실시예 8. 막 활성 펩타이드의 일반적인 성질 확인

A) 막 활성 펩타이드의 일반적 조건

KL-L9P는 다른 어떤 돌연변이 팹타이드에 비해 큰 시너지 효과를 주고 있으며, 이 화합물의 일반적 성질을 파악할 필요가 있다. 우선 이 펩타이드는 100% 물 조건에 있을 때에 대비하여 막 조건에서 높은 알파 나선도를 갖는다. 비록 이 펩타이드가 Pro에 의해 정확한 원통 모양의 정확한 나선모양에선 벗어나 있지만, 나선 모양에 의한 친수면/소수면이 분리된 모양이 막 활성을 강력하게 주는 것이 확실하다. PyMol 프로그램에 의해 예측 해 본 KL-L9P의 구조도 굽은 알파나선을 보여주고 있다. 일반적으로 Pro가 돌연변이 된 부분이 알파 나선이 꺾인 정점을 이룰 것으로 사료되지만, PyMol에 의해 예측 된 모양은 꺾인 부분은 친수성과 소수성의 경계부분인 것으로 보인다. 이 부분은 상세한 모양에 대한 연구가 이루어져야 정확한 모양이 나올 수 있을 것으로 사료되지만, 꺾인 모양에 의해 펩타이드가 막에 머물 수 있는 시간이 늘어날 수 있다는 사실은 여러 가지 화학물질학적 실험을 통해 알 수 있다. 이 때 지나치게 긴 알파 나선을 형성할 수 있는 돌연변이 펩타이드는 이미 첫 번째 스크리닝에서 제외 된 상태이다. 첫 번째 스크리닝의 조건으로 숙주세포에 대한 용혈현상이 가장 없는 펩타이드를 골랐는데, 이때 지나치게 긴 알파 나선을 형성할 수 있는 돌연변이 펩타이드는 이미 다 제거되었을 것으로 사료된다.
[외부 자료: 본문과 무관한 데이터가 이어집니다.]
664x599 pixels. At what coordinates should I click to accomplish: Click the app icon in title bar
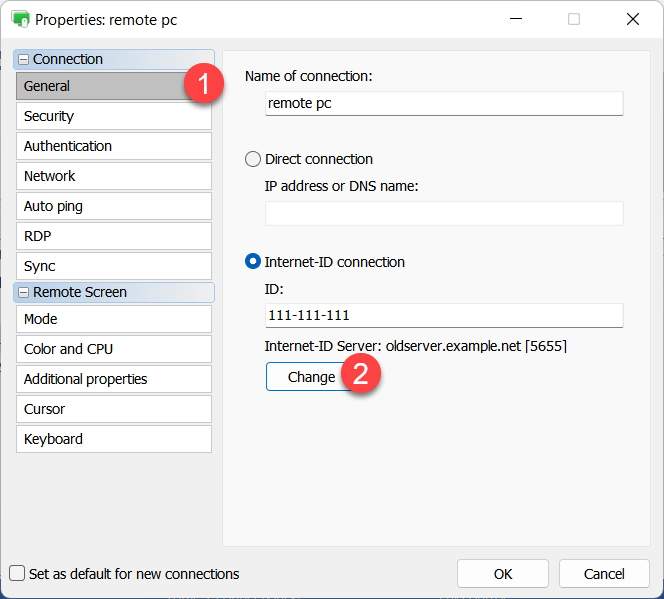20,19
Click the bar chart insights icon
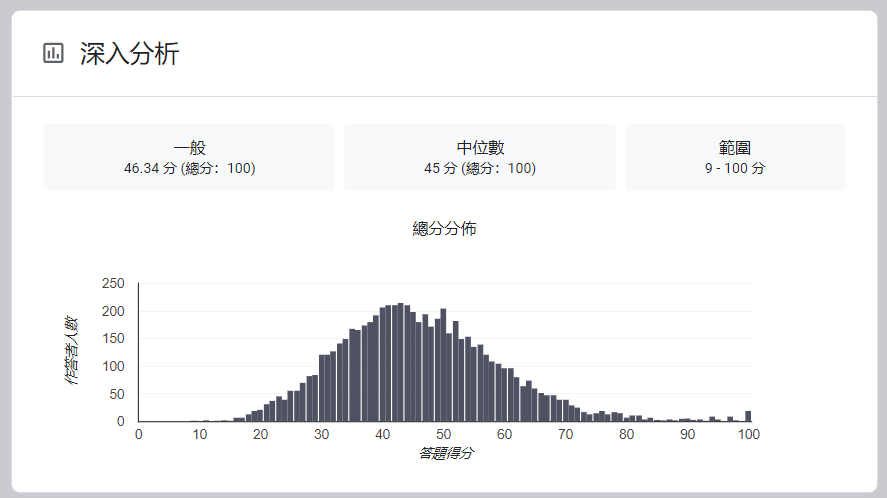This screenshot has width=887, height=498. [53, 53]
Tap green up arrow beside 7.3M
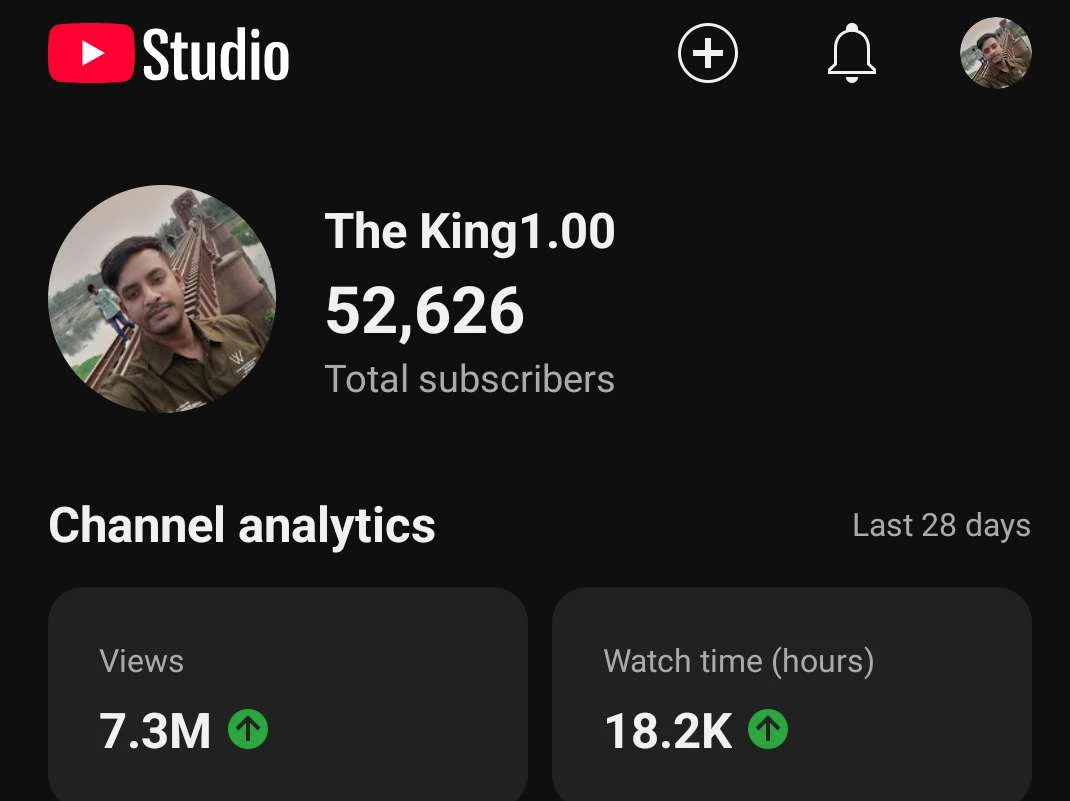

이처럼 짧지만 높은 알파나선을 가지고 있는 펩타이드가 막에 오래 머물게 되면, 그람-음성균의 외막에선 이 펩타이드를 정점으로 이온-재배치 (ion-clustering)가 일어날 수 있을 것으로 사료된다. 이렇게 되면 막 내의 분자들의 흐름이 많아지면서 막 자체가 느슨해 질 수 있다. 막이 느슨하게 되면, 느슨하지 못한 막 구조에선 통과하지 못했던 많은 항생제 후보 물질 저분자가 이제 막을 통과하여 균 안으로 들어갈 수 있으므로, 결국 펩타이드와 시너지 효과를 내며 항균효과를 보인다.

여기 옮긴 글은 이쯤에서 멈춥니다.